(TEXT SEGMENT)
In order to induce Acquiror to enter into this Agreement and complete its obligations hereunder, each of the BYND Shareholders represents and warrants to Acquiror solely with respect to itself that:

 

  (a) if a corporation, it is a valid and subsisting corporation duly incorporated under the laws of the jurisdiction in which it is incorporated or formed;
     
  (b) immediately before the Closing, it shall be the legal and beneficial owner of the BYND Shares as set out and described in Schedule “A”, free and clear of all Encumbrances;
     
  (c) the such BYND Shareholder has complete and unrestricted right, power, capacity and authority to transfer legal and beneficial title in and to its BYND Shares to Acquiror, free and clear of all Encumbrances;
     
  (d) the BYND Shareholder has not granted to anyone any option or right to acquire any of its BYND Shares;
     
  (e) the entering into and performance of this Agreement and the transactions contemplated herein by it will not violate:

 

  (i) if a corporation, its constating documents or by laws;
     
  (ii) will not result in the creation or imposition of any Encumbrance or restriction of any nature whatsoever in favour of a third party upon or against the BYND Shares owned by it; or
     
  (iii) any statute, regulation, by law, order, judgment, or decree by which it is bound, except for such violations which would not have a Material Adverse Change on BYND;

 

  (f) if a corporation, the BYND Shareholder has taken all necessary corporate action to permit and authorize the sale of its BYND Shares to Acquiror;
     
  (g) it acknowledges and agrees to be bound by any restrictions on the resale of the Resulting Issuer Consideration Shares issued to it at the Closing that may be imposed by applicable law and the Exchange; and
     
  (h) such BYND Shareholder has been advised to obtain independent legal and tax advice prior to entering into this Agreement.

(TASKS TO COMPLETE)
A - From the shareholder warranties text, write out the passage that begins with the words containing "(g) it acknowledges" and ends with "into this Agreement.".
B - According to the shareholder warranties text, what has each BYND Shareholder been advised to obtain before entering into the Agreement?

(COLLECTED MATERIAL)
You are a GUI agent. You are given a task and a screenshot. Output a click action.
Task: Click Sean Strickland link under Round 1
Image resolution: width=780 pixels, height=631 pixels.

(SOLUTION LIST)
A -
(g) it acknowledges and agrees to be bound by any restrictions on the resale of the Resulting Issuer Consideration Shares issued to it at the Closing that may be imposed by applicable law and the Exchange; and
     
  (h) such BYND Shareholder has been advised to obtain independent legal and tax advice prior to entering into this Agreement.

B - Independent legal and tax advice.